Dan Hicks and His Hot Licks defied easy categorization. They were a musical agglomeration that demanded the use of the word hybrid. There was jazz. There were old-timey elements, country, Western swing, all inflected by Hicks’s abundant eccentricities. This zany eclecticism is reflected in I Scare Myself’s index, bearing entries that include Zsa Zsa Gabor, Mad magazine, Jack Benny, and Boz Scaggs, who wooed away one of Hicks’s love interests.
Zaniness—of which Hicks was never in short supply—rarely inspires respect. He was, though, a walking lexicon of the American songbook, able to discourse with knowledgeable ease on jazz, Frank Sinatra, the Grateful Dead, and anything else that crossed his ears. To borrow music critic Greil Marcus’s phraseology, Hicks was a true, passionate link to the “old, weird America.” The stoner jive of the Hot Licks was undergirded by a real musical gravitas: “[The] thing that’s kept me going is music. It’s not like, wake up, put in eight hours, go to sleep, have a hobby, and find something fun to do on the weekend. There’s none of that for me. I got a consistent thing I wanna do, a lifelong preoccupation, avocation, and motivation—there’s that thread running through my life.”
It is testament to Hicks’s virtuosity that he escaped being consigned to novelty-band purgatory. Most of the Dan Hicks and His Hot Licks output was produced by the legendary Tommy LiPuma. (LiPuma, who provides I Scare Myself’s afterword, died in early 2017, another poignant reminder of a musical era’s passing.) A natural assumption would be that Hicks never escaped cult status, but there was, somewhat surprisingly, considerable success: the cover of Rolling Stone, appearances on such mainstream fare as Johnny Carson and Flip Wilson. It was also, of course, a radically different era, in which the counterculture began infiltrating the mainstream.

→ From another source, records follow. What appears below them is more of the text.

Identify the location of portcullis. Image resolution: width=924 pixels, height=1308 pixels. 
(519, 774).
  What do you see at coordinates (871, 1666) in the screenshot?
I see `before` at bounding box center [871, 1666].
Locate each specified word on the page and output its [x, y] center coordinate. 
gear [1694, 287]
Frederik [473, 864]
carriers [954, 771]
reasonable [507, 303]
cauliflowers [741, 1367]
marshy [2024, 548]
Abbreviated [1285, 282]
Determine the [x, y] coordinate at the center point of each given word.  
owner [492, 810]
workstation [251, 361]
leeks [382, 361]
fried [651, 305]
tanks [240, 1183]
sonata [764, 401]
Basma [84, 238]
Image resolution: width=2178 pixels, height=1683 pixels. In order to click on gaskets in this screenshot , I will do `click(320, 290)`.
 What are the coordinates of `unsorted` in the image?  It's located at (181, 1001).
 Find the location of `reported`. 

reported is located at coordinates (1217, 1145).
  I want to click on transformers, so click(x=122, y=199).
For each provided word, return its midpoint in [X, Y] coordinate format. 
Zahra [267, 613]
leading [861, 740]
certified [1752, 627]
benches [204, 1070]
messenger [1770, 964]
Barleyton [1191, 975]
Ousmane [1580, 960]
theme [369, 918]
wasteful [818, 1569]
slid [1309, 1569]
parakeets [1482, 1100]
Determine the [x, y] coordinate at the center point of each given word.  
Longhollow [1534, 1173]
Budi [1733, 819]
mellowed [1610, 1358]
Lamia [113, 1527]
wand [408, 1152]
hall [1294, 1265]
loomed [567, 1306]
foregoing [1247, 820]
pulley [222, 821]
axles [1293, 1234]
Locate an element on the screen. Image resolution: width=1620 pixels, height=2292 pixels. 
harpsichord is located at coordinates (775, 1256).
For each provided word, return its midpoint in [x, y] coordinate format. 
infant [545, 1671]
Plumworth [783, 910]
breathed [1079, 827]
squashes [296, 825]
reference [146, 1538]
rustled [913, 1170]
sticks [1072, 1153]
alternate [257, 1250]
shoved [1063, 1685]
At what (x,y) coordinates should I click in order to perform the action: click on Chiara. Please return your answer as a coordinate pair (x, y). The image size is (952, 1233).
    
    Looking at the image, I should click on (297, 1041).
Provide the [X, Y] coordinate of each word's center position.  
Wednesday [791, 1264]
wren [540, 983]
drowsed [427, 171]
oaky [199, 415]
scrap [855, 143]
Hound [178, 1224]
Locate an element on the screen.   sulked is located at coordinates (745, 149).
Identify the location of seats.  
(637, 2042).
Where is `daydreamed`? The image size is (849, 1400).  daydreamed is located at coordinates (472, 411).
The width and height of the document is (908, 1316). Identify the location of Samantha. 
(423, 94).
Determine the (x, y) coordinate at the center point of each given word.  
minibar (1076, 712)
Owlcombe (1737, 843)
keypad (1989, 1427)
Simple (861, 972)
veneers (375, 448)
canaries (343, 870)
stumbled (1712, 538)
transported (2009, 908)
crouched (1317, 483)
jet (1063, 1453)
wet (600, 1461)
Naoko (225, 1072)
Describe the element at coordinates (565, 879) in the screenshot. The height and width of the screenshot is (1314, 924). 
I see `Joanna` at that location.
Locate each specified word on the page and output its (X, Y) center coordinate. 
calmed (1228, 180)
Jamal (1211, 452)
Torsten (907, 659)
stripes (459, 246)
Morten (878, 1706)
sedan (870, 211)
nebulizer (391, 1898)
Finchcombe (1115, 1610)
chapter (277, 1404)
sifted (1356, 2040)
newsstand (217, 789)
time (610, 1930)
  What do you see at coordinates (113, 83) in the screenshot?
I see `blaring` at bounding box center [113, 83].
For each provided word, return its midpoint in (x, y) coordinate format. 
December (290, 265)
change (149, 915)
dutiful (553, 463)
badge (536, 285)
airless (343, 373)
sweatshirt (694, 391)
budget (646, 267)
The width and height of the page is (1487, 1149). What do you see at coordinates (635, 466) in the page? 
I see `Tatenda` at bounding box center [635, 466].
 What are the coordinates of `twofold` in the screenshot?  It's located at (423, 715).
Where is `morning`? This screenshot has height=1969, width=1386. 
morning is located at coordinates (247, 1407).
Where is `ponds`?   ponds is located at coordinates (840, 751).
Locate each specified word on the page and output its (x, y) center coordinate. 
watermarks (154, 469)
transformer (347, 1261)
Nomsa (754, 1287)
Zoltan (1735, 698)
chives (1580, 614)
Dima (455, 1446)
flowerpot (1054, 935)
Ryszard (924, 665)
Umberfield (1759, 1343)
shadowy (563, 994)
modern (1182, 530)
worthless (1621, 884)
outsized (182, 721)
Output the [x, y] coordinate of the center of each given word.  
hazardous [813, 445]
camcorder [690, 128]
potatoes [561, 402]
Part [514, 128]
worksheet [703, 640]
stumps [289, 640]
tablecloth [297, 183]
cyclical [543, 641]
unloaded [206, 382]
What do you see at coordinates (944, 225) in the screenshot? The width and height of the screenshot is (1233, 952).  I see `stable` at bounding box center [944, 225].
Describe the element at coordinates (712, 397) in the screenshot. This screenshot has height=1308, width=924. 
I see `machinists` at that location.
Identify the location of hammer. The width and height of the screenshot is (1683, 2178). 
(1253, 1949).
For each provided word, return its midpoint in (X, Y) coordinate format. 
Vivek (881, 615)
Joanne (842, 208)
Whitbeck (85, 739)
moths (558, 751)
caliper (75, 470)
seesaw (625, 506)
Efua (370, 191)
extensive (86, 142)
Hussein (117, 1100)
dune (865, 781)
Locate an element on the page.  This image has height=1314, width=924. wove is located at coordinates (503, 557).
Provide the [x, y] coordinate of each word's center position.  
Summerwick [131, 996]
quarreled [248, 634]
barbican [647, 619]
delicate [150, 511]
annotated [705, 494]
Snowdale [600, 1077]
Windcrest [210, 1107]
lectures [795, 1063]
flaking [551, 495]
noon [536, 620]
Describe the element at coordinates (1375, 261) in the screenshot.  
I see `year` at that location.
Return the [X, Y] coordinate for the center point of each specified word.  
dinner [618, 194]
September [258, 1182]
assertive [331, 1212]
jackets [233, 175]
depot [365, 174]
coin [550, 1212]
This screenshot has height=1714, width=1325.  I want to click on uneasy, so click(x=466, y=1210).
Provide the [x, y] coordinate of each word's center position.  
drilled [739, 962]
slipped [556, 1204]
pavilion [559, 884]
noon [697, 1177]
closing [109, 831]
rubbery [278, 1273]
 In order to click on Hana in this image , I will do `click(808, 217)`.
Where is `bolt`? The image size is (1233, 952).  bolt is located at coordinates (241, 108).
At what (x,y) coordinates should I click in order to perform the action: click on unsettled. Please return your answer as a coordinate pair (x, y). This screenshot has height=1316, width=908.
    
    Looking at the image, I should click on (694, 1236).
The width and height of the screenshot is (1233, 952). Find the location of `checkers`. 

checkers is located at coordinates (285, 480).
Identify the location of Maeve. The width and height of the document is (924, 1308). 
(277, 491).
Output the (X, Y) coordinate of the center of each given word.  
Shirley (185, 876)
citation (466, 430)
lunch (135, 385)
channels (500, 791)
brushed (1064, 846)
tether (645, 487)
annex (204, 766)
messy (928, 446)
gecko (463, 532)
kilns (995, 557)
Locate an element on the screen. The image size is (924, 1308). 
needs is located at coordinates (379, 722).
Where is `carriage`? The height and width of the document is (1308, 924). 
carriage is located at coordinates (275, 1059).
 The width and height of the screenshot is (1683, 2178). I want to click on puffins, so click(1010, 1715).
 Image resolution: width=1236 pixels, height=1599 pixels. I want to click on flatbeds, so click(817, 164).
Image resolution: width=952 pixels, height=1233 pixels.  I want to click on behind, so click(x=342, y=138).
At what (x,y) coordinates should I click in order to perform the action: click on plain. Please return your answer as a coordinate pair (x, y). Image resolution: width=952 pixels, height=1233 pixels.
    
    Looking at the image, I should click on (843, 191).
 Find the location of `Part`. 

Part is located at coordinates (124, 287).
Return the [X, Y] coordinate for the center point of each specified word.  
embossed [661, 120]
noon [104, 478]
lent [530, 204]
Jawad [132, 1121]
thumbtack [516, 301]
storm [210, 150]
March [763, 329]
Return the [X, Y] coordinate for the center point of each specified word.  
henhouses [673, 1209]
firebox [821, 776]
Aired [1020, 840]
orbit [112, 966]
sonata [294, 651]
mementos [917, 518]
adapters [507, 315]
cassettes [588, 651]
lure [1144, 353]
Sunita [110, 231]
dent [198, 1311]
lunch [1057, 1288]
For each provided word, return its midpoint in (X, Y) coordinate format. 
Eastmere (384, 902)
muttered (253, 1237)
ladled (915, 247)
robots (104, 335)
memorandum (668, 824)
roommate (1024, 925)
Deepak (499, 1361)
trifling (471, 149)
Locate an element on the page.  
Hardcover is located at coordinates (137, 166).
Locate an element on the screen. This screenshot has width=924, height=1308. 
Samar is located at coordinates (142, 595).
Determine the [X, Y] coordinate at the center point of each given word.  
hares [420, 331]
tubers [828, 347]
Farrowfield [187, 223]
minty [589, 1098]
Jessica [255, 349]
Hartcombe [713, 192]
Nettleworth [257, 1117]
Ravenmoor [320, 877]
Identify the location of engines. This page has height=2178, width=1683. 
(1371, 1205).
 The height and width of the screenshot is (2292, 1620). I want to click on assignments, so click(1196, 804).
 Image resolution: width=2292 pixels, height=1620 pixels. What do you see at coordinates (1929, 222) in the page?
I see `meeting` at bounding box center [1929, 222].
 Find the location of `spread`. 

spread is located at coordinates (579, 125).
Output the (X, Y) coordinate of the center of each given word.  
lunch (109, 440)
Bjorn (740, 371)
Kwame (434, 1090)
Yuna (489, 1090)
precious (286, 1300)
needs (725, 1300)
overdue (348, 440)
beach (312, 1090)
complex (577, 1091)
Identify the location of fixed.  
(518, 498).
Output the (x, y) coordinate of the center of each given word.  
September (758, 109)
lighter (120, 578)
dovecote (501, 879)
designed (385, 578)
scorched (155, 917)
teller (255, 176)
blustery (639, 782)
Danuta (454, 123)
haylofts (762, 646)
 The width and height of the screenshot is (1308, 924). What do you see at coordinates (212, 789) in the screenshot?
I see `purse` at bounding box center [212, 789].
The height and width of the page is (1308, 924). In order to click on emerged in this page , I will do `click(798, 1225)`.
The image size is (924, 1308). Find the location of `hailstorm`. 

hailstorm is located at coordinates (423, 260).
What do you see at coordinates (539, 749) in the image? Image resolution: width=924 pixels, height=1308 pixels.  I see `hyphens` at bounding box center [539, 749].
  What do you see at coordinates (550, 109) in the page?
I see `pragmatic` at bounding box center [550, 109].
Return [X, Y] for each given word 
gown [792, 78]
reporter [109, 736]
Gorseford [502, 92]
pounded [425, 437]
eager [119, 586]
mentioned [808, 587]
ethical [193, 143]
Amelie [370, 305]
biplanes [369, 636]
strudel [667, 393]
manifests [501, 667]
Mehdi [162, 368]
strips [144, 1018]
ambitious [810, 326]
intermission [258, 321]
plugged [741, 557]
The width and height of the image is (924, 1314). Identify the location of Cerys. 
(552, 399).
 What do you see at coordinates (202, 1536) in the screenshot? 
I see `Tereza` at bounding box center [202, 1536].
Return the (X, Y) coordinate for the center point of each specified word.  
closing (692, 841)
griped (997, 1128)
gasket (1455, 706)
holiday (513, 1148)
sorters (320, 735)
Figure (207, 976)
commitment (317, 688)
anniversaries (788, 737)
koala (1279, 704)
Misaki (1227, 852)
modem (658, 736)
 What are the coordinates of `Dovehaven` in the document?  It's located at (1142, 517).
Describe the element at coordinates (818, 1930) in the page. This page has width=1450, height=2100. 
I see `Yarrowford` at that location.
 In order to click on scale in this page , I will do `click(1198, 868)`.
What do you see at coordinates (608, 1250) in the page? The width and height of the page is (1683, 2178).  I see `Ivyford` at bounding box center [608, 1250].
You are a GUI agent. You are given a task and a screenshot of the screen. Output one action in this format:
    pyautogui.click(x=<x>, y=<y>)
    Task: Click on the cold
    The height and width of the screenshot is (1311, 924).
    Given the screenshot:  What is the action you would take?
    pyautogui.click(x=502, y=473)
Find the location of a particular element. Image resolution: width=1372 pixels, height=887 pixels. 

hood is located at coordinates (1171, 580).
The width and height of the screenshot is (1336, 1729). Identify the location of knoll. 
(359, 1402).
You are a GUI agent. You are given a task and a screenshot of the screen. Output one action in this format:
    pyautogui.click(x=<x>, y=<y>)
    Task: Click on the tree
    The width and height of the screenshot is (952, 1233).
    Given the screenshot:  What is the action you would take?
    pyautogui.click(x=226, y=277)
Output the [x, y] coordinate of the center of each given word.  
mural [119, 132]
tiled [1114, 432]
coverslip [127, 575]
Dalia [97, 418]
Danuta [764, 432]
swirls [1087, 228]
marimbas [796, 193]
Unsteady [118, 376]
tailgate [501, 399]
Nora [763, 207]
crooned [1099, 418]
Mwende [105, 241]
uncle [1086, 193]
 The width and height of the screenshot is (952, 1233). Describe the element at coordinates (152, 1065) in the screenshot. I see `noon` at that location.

I Scare Myself, though, is far from an amusing chronicle of groovy bacchanalia. Hicks is unflinching in recounting his massive, catastrophic dissipation: “I remember playing some show, and afterwards everybody went over to some house and smoked angel dust,” he writes. “During the Hot Licks I just took whatever came our way . . . some guy had a big buck knife with coke on the end, and he was putting it up to everybody’s nose.” The all-consuming substance abuse eventually cost him just about everything; his unflinching account is quite awful: “I hated my life then . . . I’d drink a lot and didn’t do much else. There were times when I’d stay in bed all day, then get up at night and walk to the bar in the dark.” The downward spiral continued as he was reduced, eventually, to living in a hovel.
Ultimately, there was triumph. Hicks—with lots of assistance—pulled himself together. He worked hard at staying clean and sober, got married, and resumed making music, although never with his original intensity. Nor did he come close to his original level of popularity. Which seemed—if the book is any reliable indicator—just fine with Dan Hicks.
There is a Hicksian reservoir on YouTube that conveys a strong sense of his antic virtuosity. (The Flip Wilson appearance, in particular, is really odd in a way that’s basically indescribable.) I Scare Myself can also be construed as the authoritative guide to all things Dan Hicks, with posthumous commentary and a lengthy discography that includes Hicks’s own original liner notes. I Scare Myself is, quite obviously, a labor of love. Just like his music.